• YOUR OBJECTIVE: Transcribe all of the entries below exactly. Leave out the pictures.

• DATA TO EXAMINE:
•••

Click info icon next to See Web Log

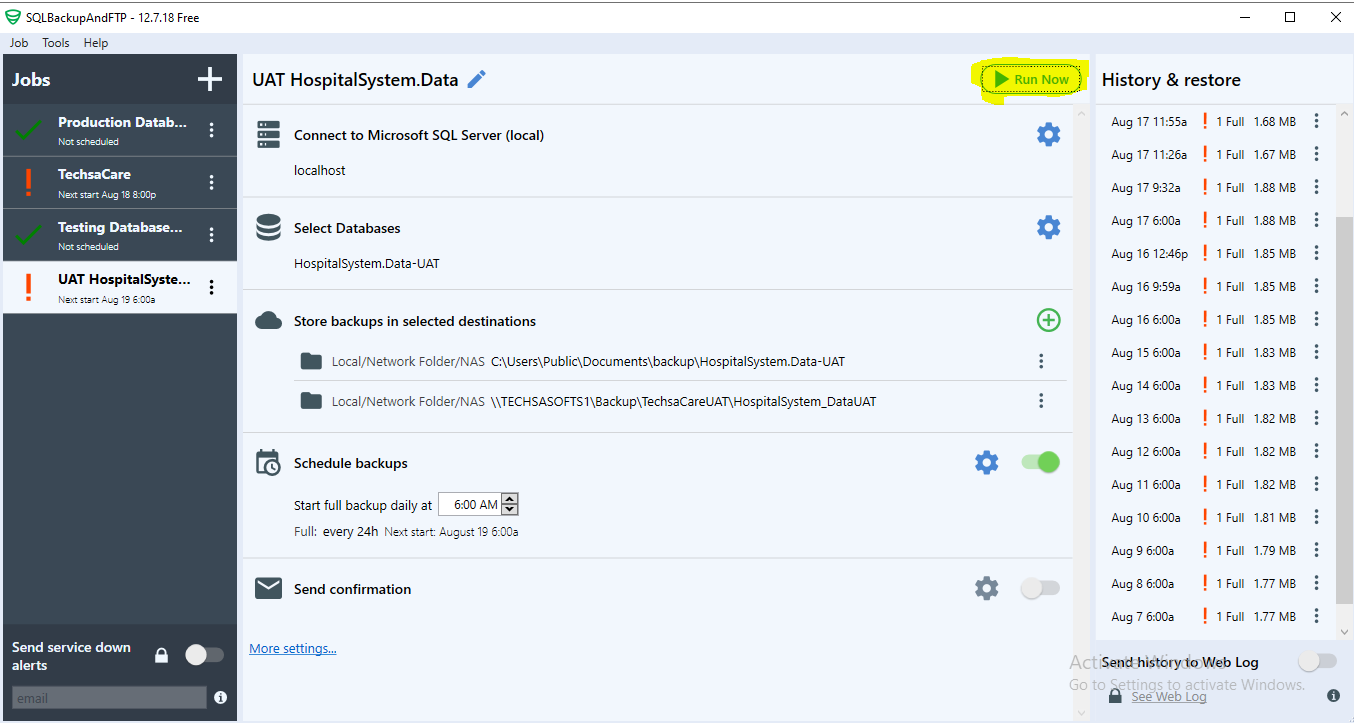[1333, 696]
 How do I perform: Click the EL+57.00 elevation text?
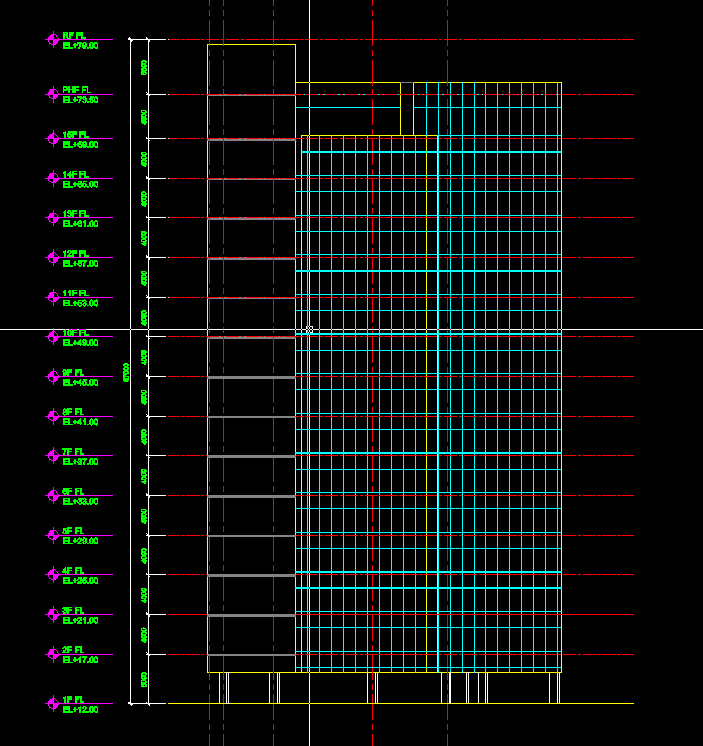click(x=80, y=264)
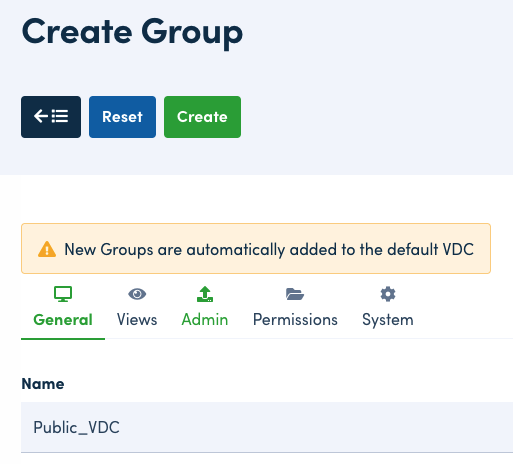
Task: Open the Views tab
Action: pos(137,320)
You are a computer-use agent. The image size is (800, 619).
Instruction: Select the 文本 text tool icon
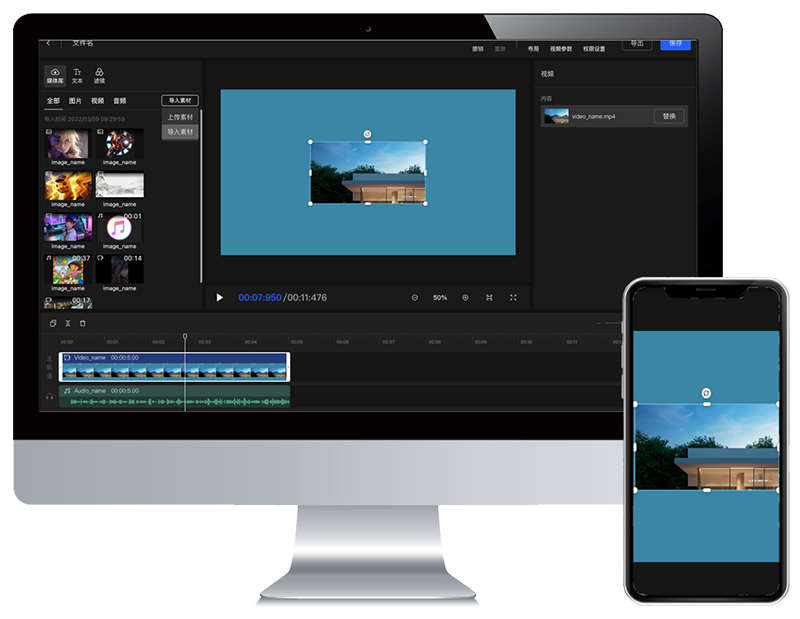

•••

• ANSWER SECTION:
Click info icon next to See Web Log

[1333, 696]
 How do I perform: Click the EL+57.00 elevation text?
click(x=80, y=264)
Task: Open the Views tab
Action: pos(137,320)
You are a computer-use agent. The image size is (800, 619).
Instruction: Select the 文本 text tool icon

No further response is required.